Problem statement: Report every line of the listing below in which the string "agent" occurs.

(Extracted records begins)

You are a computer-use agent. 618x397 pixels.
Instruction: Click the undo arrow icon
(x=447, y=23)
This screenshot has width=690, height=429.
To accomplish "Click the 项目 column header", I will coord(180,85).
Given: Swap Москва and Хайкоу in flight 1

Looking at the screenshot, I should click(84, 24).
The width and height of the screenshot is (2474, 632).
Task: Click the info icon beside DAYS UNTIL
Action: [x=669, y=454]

(Extracted records ends)
(Extracted records begins)

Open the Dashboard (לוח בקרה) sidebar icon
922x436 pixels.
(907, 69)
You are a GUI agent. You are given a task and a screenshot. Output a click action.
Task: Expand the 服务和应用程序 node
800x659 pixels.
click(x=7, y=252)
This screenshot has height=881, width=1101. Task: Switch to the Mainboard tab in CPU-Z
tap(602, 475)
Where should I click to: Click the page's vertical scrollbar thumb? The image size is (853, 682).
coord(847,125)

(Extracted records ends)

Reply to the task:
You are a computer-use agent. 618x397 pixels.
You are a GUI agent. You are given a task and a screenshot. Output a click action.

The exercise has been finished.